--- start of Source text ---
In [None]:
!git clone https://github.com/MTG/da-tacos.git

In [None]:
import os
os.chdir('da-tacos')

In [None]:
!pip install -r requirements.txt

In [None]:
#Running directly from Colab UI
os.makedirs('/content/coveranalysis_single_files_output', exist_ok=True)
!python3 download_da-tacos.py --dataset coveranalysis --type single_files --source gdrive --outputdir /content/coveranalysis_single_files_output
!unzip /content/coveranalysis_single_files_output/da-tacos_coveranalysis_subset_single_files.zip -d /content/coveranalysis_single_files_output


In [None]:
#Running through my gdrive
from google.colab import drive
drive.mount('/content/drive')
!unzip /content/drive/MyDrive/da-tacos_coveranalysis_subset_single_files.zip -d /content/drive/MyDrive/datacos

In [None]:
#Necessary Libraries
import torch
import torch.nn as nn
import torch.optim as optim
import h5py
import numpy as np
from torch.utils.data import Dataset, DataLoader
import random
from tqdm import tqdm
import os

In [None]:
device = torch.device('cuda' if torch.cuda.is_available() else 'cpu')
print(f"Using device: {device}")

In [None]:
#Dataset Class - Creating pairs with labels Y=0 and Y=1 and returns a compined tensor

import deepdish as dd

class DATACOSDataset(Dataset):
    def __init__(self, data_dir, transform=None):
        """
        Initialize the dataset by reading in the pairs from the directory structure.
        Each subfolder contains 2 cover-related songs, and you create pairs with labels.
        """
        self.data_dir = data_dir
        self.transform = transform
        self.pairs = []  # Will store (song1, song2, label)
        self.subfolders = [f.path for f in os.scandir(data_dir) if f.is_dir()]

        # Generate pairs with label Y=0 (cover-related)
        for folder in self.subfolders:
            songs = [os.path.join(folder, f) for f in os.listdir(folder) if f.endswith('.h5')]
            if len(songs) == 2:  # Assumption: each folder contains exactly 2 songs
                cover, original = songs
                self.pairs.append((cover, original, 0))  # Y=0 for similar pairs (cover-related)

        # Generate non-cover pairs with label Y=1
        all_songs_by_folder = {folder: [os.path.join(folder, f) for f in os.listdir(folder) if f.endswith('.h5')] for folder in self.subfolders}

        for _ in range(len(self.pairs)):  # Generate the same number of non-cover pairs
            # Randomly sample two different subfolders
            folder1, folder2 = random.sample(self.subfolders, 2)  # Ensure two different subfolders
            song1 = random.choice(all_songs_by_folder[folder1])
            song2 = random.choice(all_songs_by_folder[folder2])

            self.pairs.append((song1, song2, 1))  # Y=1 for non-similar pairs (not cover-related)

    def __len__(self):
        return len(self.pairs)

    def __getitem__(self, idx):
        song1_path, song2_path, label = self.pairs[idx]

        # Load the .h5 files
        song1_data = self.load_h5(song1_path)
        song2_data = self.load_h5(song2_path)
--- end of Source text ---
--- Requirement 1 ---
Rewrite the lines of the records from the one containing "You are a GUI" through the end of the records, inclusive, as a Markdown table with the columns Number and Record line. Skip blank lines, and leave the pictures out of the table.
The notebook and the records have no connection to each other.
--- start of Exercise material ---
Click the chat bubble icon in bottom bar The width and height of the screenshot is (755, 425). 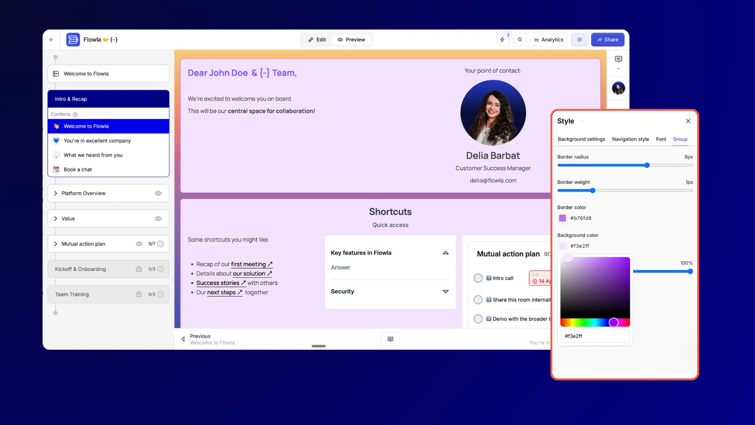pyautogui.click(x=390, y=339)
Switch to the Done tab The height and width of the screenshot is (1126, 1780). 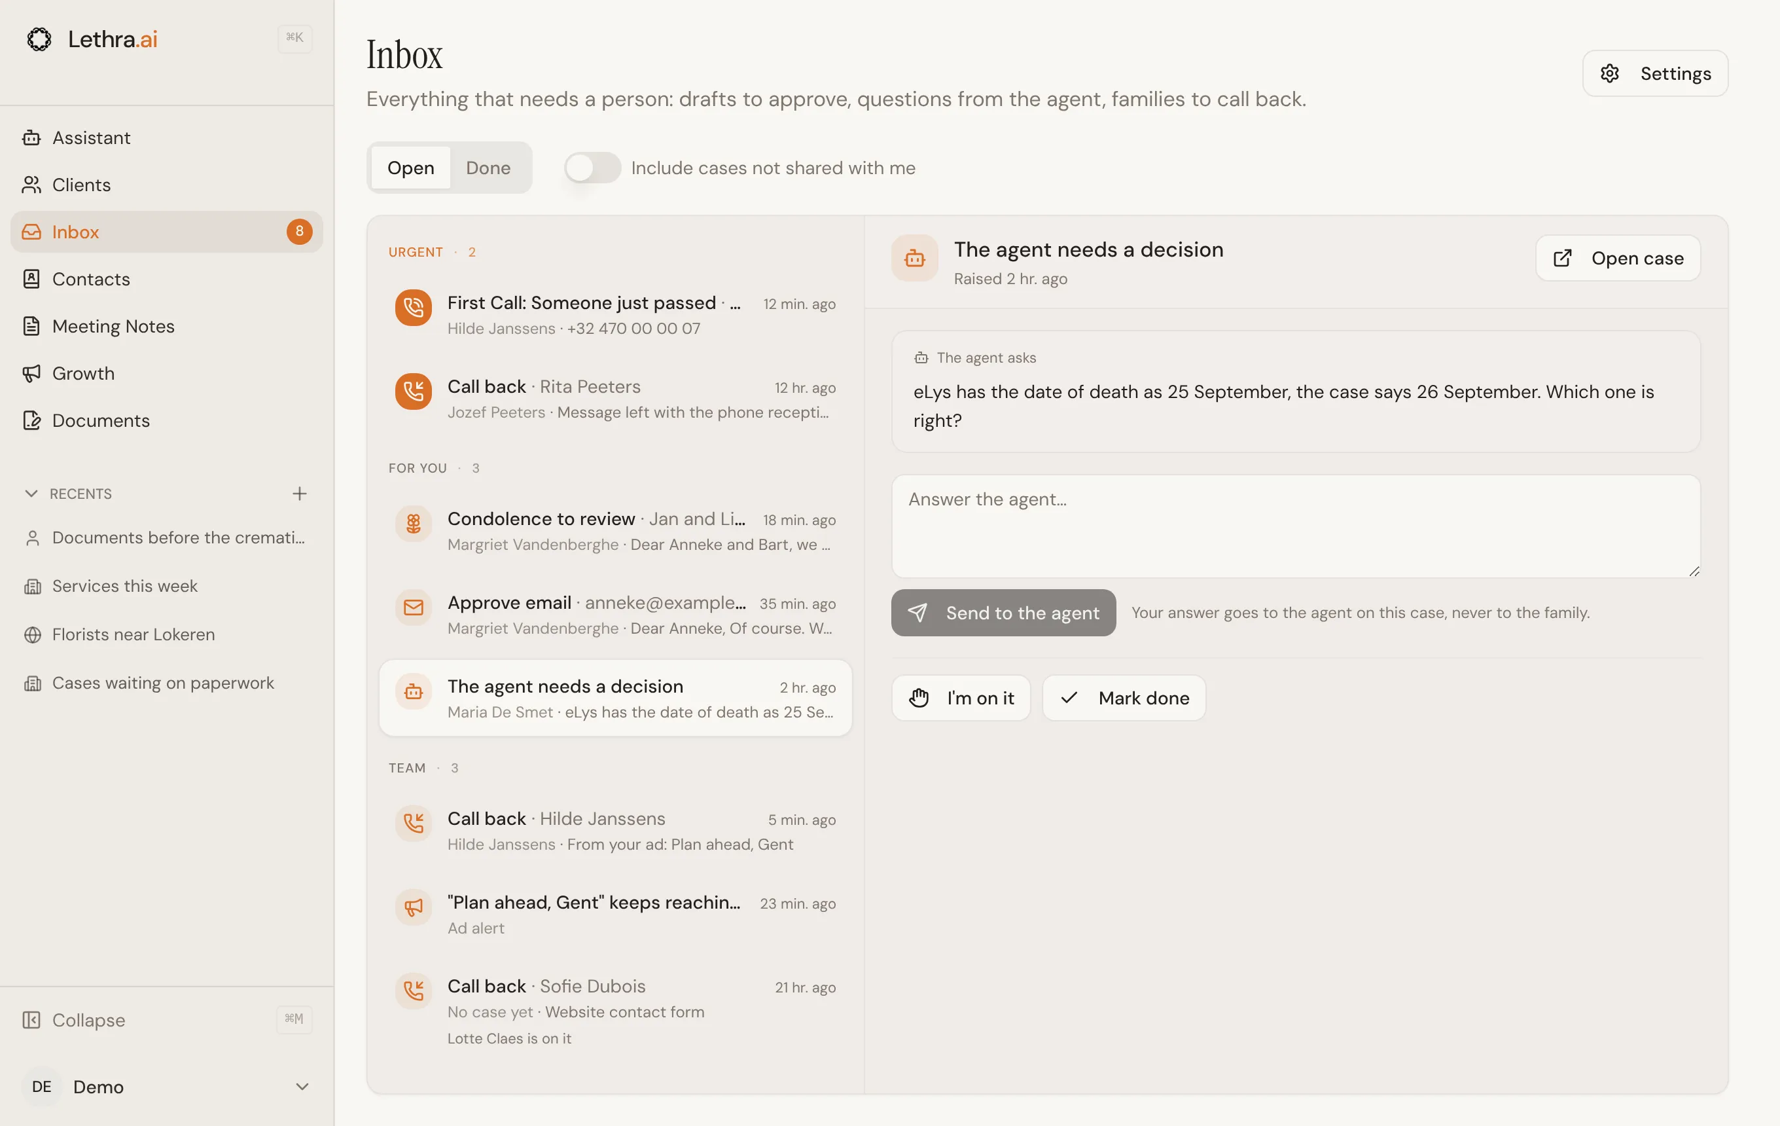point(488,168)
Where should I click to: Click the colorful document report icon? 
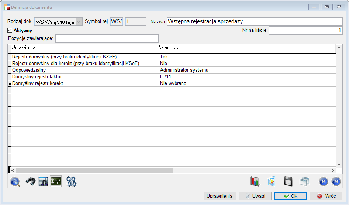[x=272, y=181]
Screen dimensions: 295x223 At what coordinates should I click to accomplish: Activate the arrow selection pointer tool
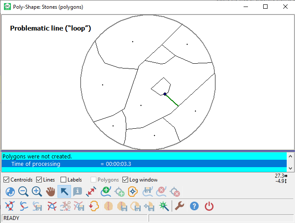pyautogui.click(x=64, y=192)
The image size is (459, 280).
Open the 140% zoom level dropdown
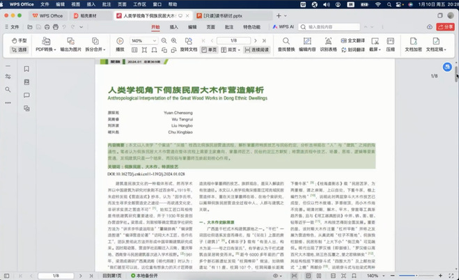pyautogui.click(x=144, y=41)
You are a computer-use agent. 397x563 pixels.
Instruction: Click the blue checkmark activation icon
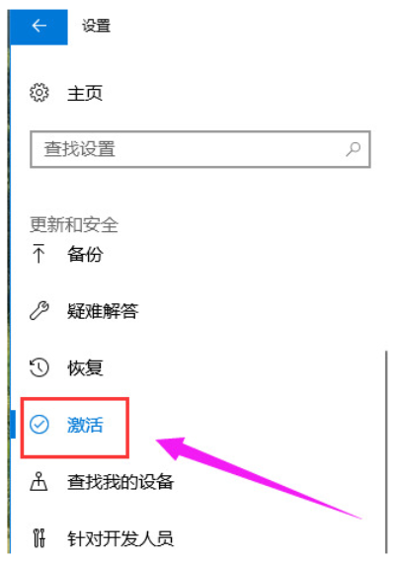click(39, 425)
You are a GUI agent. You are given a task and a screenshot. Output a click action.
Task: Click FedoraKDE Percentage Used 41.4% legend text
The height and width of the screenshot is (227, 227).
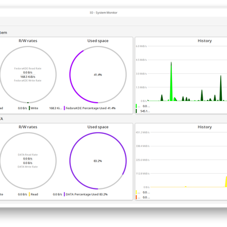click(x=91, y=108)
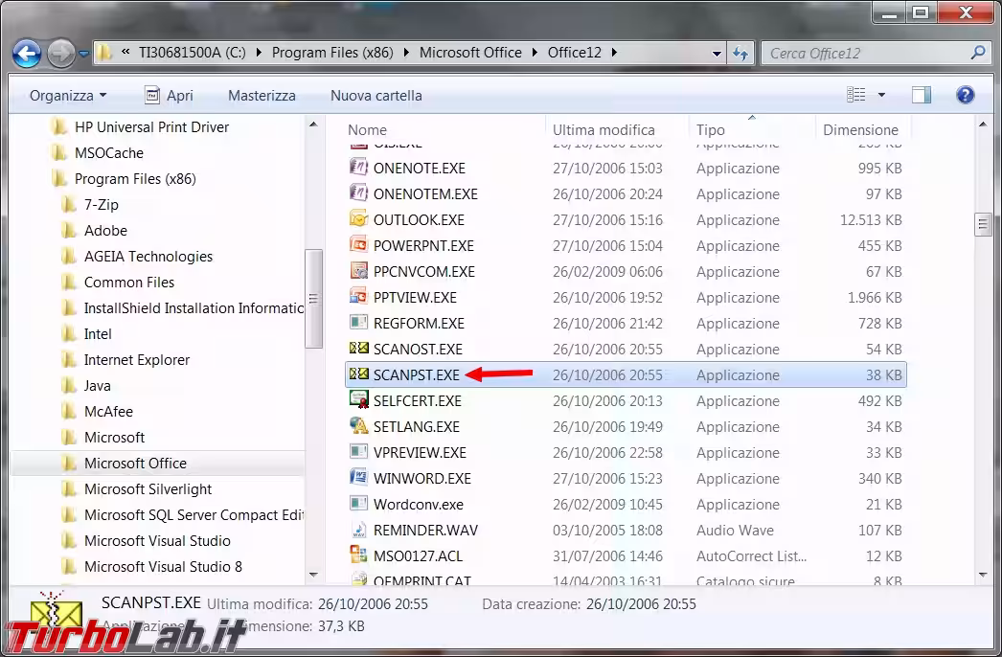1002x657 pixels.
Task: Open the address bar history dropdown
Action: coord(718,53)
--- end of Exercise material ---
--- Requirement 2 ---
Rewrite the notebook cell that begins "#Running through my gdrive" as a short bulleted list of the steps it performs.

--- Exercise answer 1 ---
| Number | Record line |
|---|---|
| 1 | You are a GUI agent. You are given a task and a screenshot. Output a click action. |
| 2 | Task: Click FedoraKDE Percentage Used 41.4% legend text |
| 3 | The height and width of the screenshot is (227, 227). |
| 4 | click(x=91, y=108) |
| 5 | 1002x657 pixels. |
| 6 | Task: Open the address bar history dropdown |
| 7 | Action: coord(718,53) |

--- Exercise answer 2 ---
- Imports `drive` from `google.colab`.
- Mounts Google Drive at `/content/drive`.
- Unzips `/content/drive/MyDrive/da-tacos_coveranalysis_subset_single_files.zip` into `/content/drive/MyDrive/datacos`.